The Mice Who Sing For Sex
And Other Weird Tales From the World of Science
This humorous scientific miscellany is curated by the presenters of the podcast Geek Chic’s Weird Science and imparts the rationale behind all manner of inventions and phenomena, including solar-powered flight, self-lacing shoes, super-memory and addiction to healthy food (which can replace an addiction to fat and sugar). With frequent ‘chic fact’ boxes and cartoons, it also delves into outer space, wildlife and sex: are sound waves the new Viagra?
Dataclysm: Who We Are*
*When We Think No One's Looking
OkCupid founder Christian Rudder mines the big data of social media to reveal how age, beauty, gender, race and numerous other ‘tick-box’ signifiers influence our decision-making during the myriad of interactions that shape our lives online and beyond.
It All Adds Up
The Story of People and Mathematics
Just as non-musicians can love music, believes Launay, anyone can understand and marvel at the numbers and geometry that surround us every day. So in this book he guides the reader on a journey through the history of mathematics, revealing how curiosity and serendipity have led to new discoveries, from ancient Mesopotamian frieze designs and the earliest written number symbols to the Mandelbrot set, which can be drawn only with the help of computers.
The Tangled Tree
A Radical New History of Life
Recent research has fundamentally challenged the view that genes are passed down vertically, from generation to generation, evolving slowly over time. This account describes the lives and discoveries of scientists including Carl Woese, Lynn Margulis and Tsutomu Watanabe, who have demonstrated that genes can move horizontally across species by viral infection, with significant implications for genetics, public health and our understanding of how the human race has evolved.
Maths on the Go!
101 Fun Ways to Play with Maths
Dividing five biscuits between three of you, counting the wheels on lorries, multiplying on your fingers... Written for parents, this collection of simple games and activities introduces mathematical topics such as subtraction, fractions and multiplication – without mentioning the M word. Age 9+
How the World Became Obsessed with Time
‘Technology is making everything faster, and because we know that things will become faster in the future, it follows that nothing is fast enough now.’ Surveying how, over the last 250 years, time has come to dominate our lives, Simon Garfield considers its practical applications rather than theoretical physics: the subjects of his ‘illuminating stories’ include – definitely not in chronological order – football, Beethoven’s Ninth, railway timetables, Roger Bannister, Swiss watchmakers, The Clock (Christian Marclay’s film) and the British Museum.

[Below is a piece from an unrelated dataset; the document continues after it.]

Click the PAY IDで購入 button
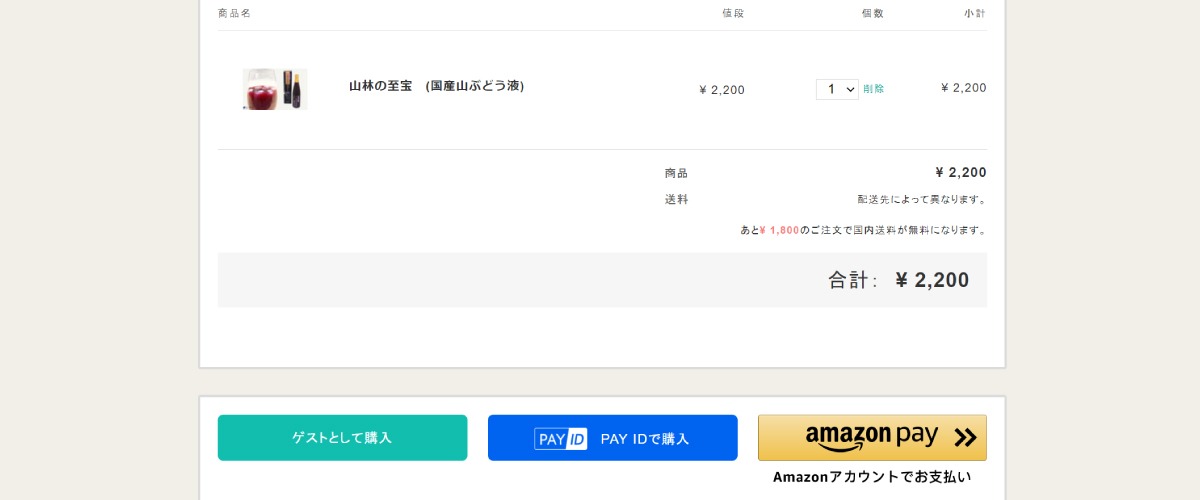Viewport: 1200px width, 500px height. tap(613, 438)
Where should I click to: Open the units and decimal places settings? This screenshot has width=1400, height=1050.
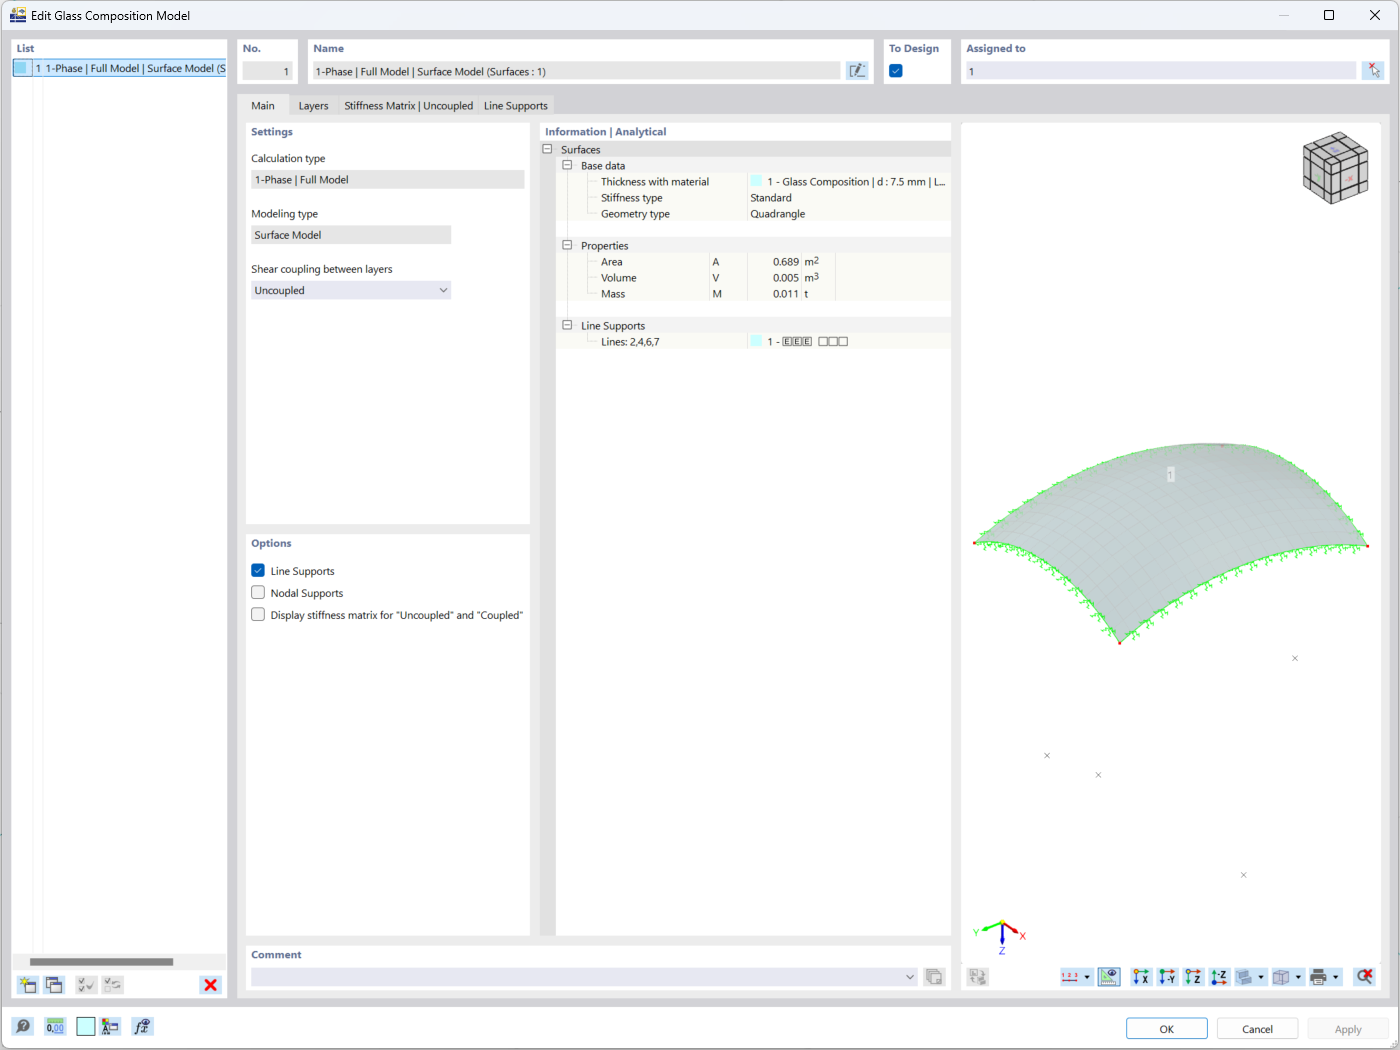coord(55,1026)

The Beginning and the End of Everything
From the Big Bang to the End of the Universe
In this overview of our current knowledge about the universe a theoretical cosmologist discusses questions that have puzzled thinkers throughout history and the ways in which modern scientists have tried to answer them. He explains how astronomical observations and remarkable deductions have allowed us not only to look back 13.8 billion years to the origins of the universe but also to develop competing theories about its ultimate fate, either in a calamitous ‘Big Crunch’ or a gentler ‘Heat Death’.